The Mafia’s Sicilian Roots
For centuries, Sicily, an island in the Mediterranean Sea between North Africa and the Italian mainland, was ruled by a long line of foreign invaders, including the Phoenicians, Romans, Arabs, French and Spanish. The residents of this island, which measures almost 10,000 square feet, formed groups to protect themselves from the often-hostile occupying forces, as well as from other regional groups of Sicilians. These groups, which later became known as clans or families, developed their own system for justice and retribution, carrying out their actions in secret. By the 19th century, small private armies known as “mafie” took advantage of the frequently violent, chaotic conditions in Sicily and extorted protection money from landowners. From this history, the Sicilian Mafia emerged as a collection of criminal clans or families.
Although its precise origins are unknown, the term Mafia came from a Sicilian-Arabic slang expression that means “acting as a protector against the arrogance of the powerful,” according to Selwyn Raab, author of “Five Families: The Rise, Decline, and Resurgence of America’s Most Powerful Mafia Empires. Raab notes that until the 19th century, the word “mafioso” did not refer to someone who was a criminal, but rather a person who was suspicious of central authority. In the 1860s, a play called “I Mafiusi della Vicaria” (“Heroes of the Penitentiary”), about a group of inmates at a Sicilian prison who maintained their own hierarchy and rituals, toured Italy and helped popularize the term Mafia in the Italian language.

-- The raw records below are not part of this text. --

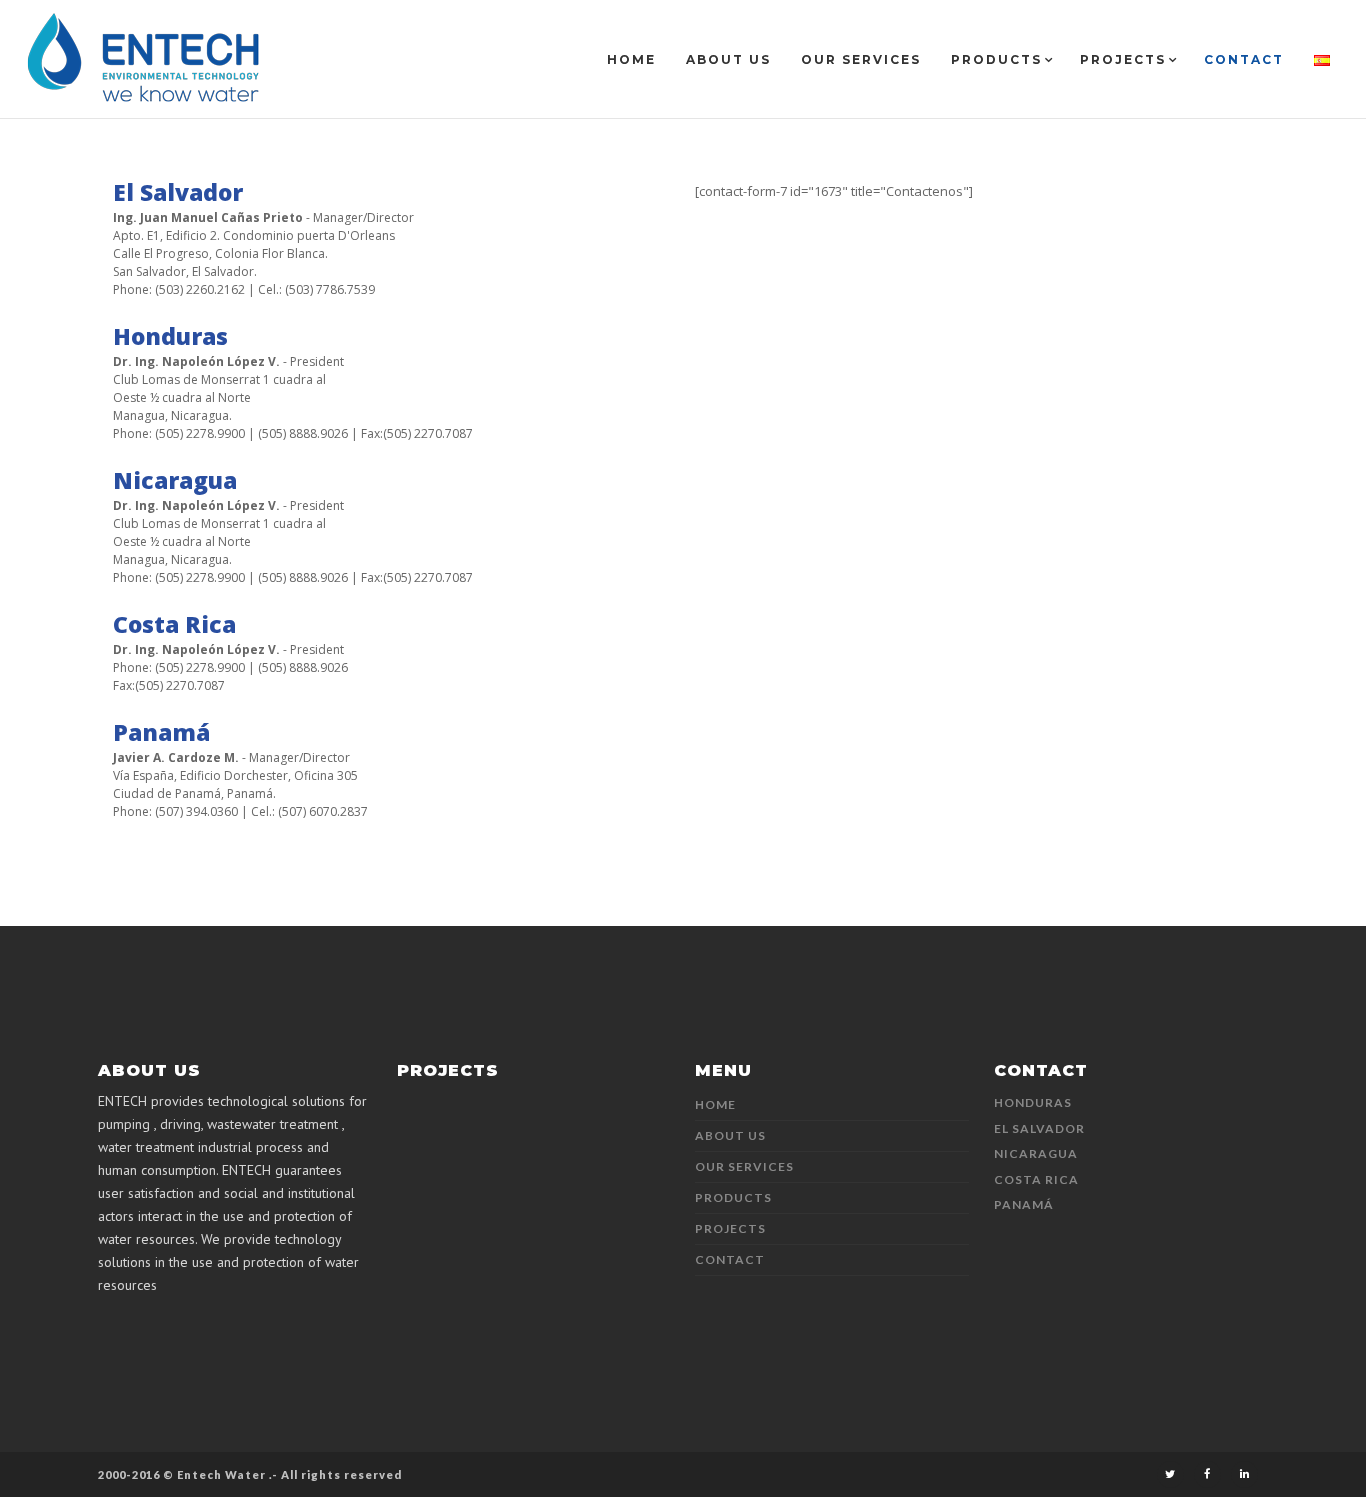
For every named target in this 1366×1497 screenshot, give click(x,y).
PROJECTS (730, 1228)
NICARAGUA (1036, 1153)
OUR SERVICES (744, 1166)
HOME (715, 1104)
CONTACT (730, 1259)
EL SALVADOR (1039, 1128)
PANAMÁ (1024, 1204)
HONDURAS (1033, 1102)
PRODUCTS (733, 1197)
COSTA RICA (1036, 1179)
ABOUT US (730, 1135)
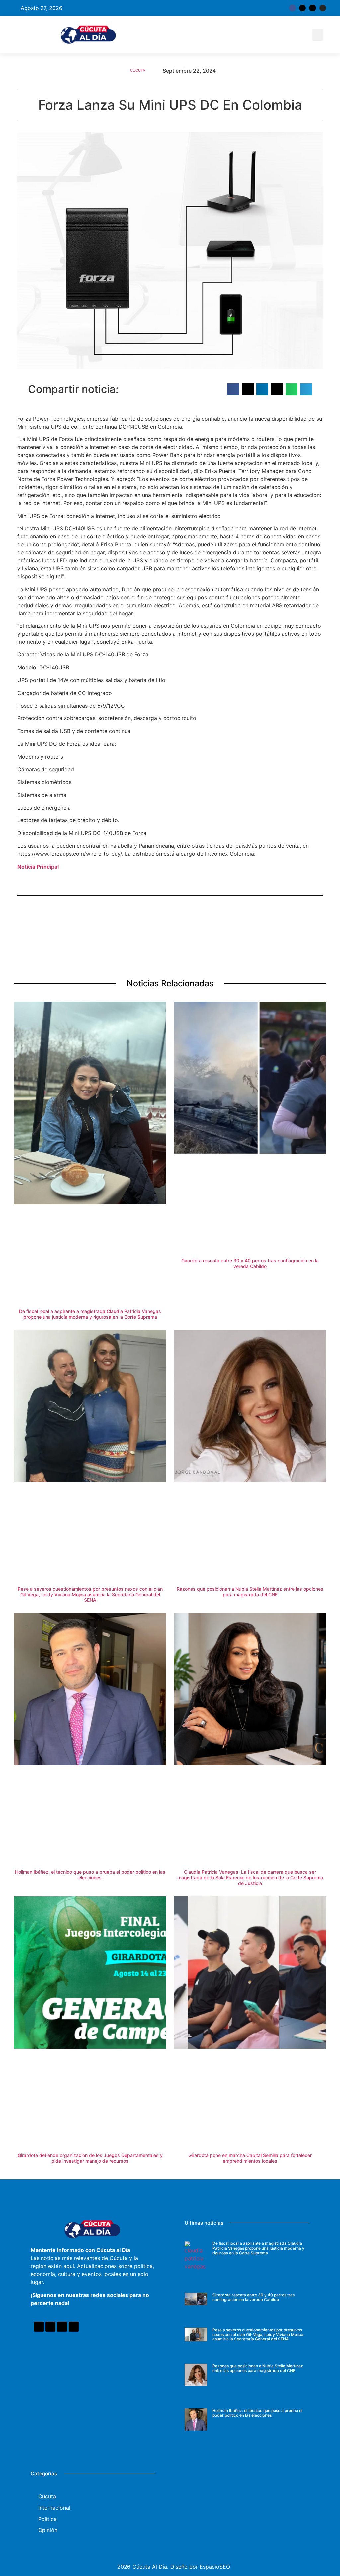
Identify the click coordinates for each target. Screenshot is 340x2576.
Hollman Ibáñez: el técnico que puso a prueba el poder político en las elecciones (90, 1874)
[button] (317, 35)
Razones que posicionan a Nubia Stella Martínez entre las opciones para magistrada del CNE (250, 1591)
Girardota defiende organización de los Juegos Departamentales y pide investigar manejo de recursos (90, 2158)
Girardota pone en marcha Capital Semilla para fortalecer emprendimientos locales (250, 2158)
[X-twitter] (302, 8)
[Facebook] (39, 2327)
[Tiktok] (312, 8)
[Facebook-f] (292, 8)
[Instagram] (322, 8)
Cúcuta (137, 70)
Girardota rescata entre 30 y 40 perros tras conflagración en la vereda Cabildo (250, 1263)
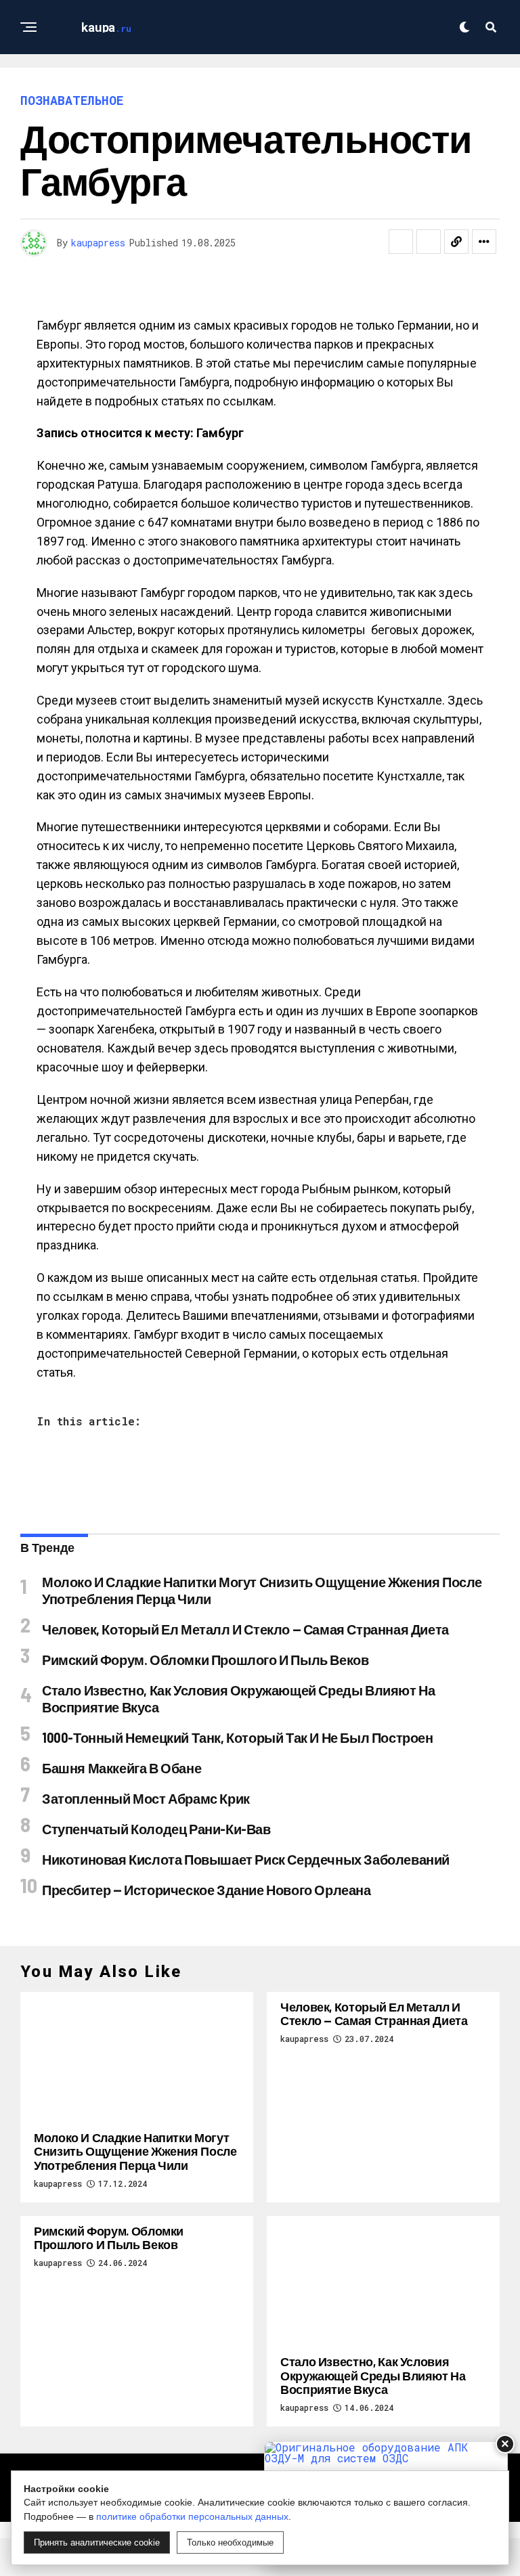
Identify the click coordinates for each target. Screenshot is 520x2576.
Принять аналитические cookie (97, 2542)
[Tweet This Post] (428, 241)
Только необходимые (230, 2542)
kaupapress (98, 242)
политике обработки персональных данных (192, 2516)
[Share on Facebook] (401, 241)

The Mafia on the Rise in Italy
In 1861, Sicily became a province of recently unified Italy. However, chaos and crime reigned across the island as the fledgling Italian government tried to establish itself. In the 1870s, Roman officials even asked Sicilian Mafia clans to help them by going after dangerous, independent criminal bands; in exchange, officials would look the other way as the Mafia continued its protection shakedowns of landowners. The government believed this arrangement would be temporary, lasting just long enough for Rome to gain control; instead, the Mafia clans expanded their criminal activities and further entrenched themselves in Sicilian politics and the economy. The Mafia became adept at political corruption and intimidated people to vote for certain candidates, who were in turn beholden to the Mafia. Even the Catholic Church was involved with Mafia clans during this period, according to Raab, who notes that the church relied on Mafiosi to monitor its massive property holdings in Sicily and keep tenant farmers in line.
In order to further strengthen themselves, Sicilian clans began conducting initiation ceremonies in which new members pledged secret oaths of loyalty. Of chief importance to the clans was omerta, an all-important code of conduct reflecting the ancient Sicilian belief that a person should never go to government authorities to seek justice for a crime and never cooperate with authorities investigating any wrongdoing.
The Mafia in the 20th Century and Beyond
The Mafia’s influence in Sicily grew until the 1920s, when Prime Minister Benito Mussolini came to power and launched a brutal crackdown on mobsters, who he viewed as a threat to his Fascist regime. However, in the 1950s, the Mafia rose again when mob-backed construction companies dominated the post-World War II building boom in Sicily. Over the next few decades, the Sicilian Mafia flourished, expanding its criminal empire and becoming, by the 1970s, a major player in international narcotics trafficking.
The American Mafia, a separate entity from the Mafia in Sicily, came to power in the 1920s Prohibition era after the success of Italian-American neighborhood gangs in the booming bootleg liquor business. By the 1950s, the Mafia (also known as Cosa Nostra, Italian for “Our Thing”) had become the preeminent organized-crime network in the United States and was involved in a range of underworld activities, from loan-sharking to prostitution, while also infiltrating labor unions and legitimate industries such as construction and New York’s garment industry. Like the Sicilian Mafia, American Mafia families were able to maintain their secrecy and success because of their code of omerta, as well as their ability to bribe and intimidate public officials, business leaders, witnesses and juries. For these reasons, law-enforcement agencies were largely ineffective at stopping the Mafia during the first part of the 20th century. However, during the 1980s and 1990s, prosecutors in America and Italy began successfully employing tough anti-racketeering laws to convict top-ranking mobsters. Additionally, some Mafiosi, in order to avoid long prison terms, began breaking the once-sacred code of omerta and testified against fellow mob members. By the start of the 21st century, after hundreds of high-profile arrests over the course of several decades, the Mafia appeared to be weakened in both countries; however, it was not eliminated completely and remains in business today.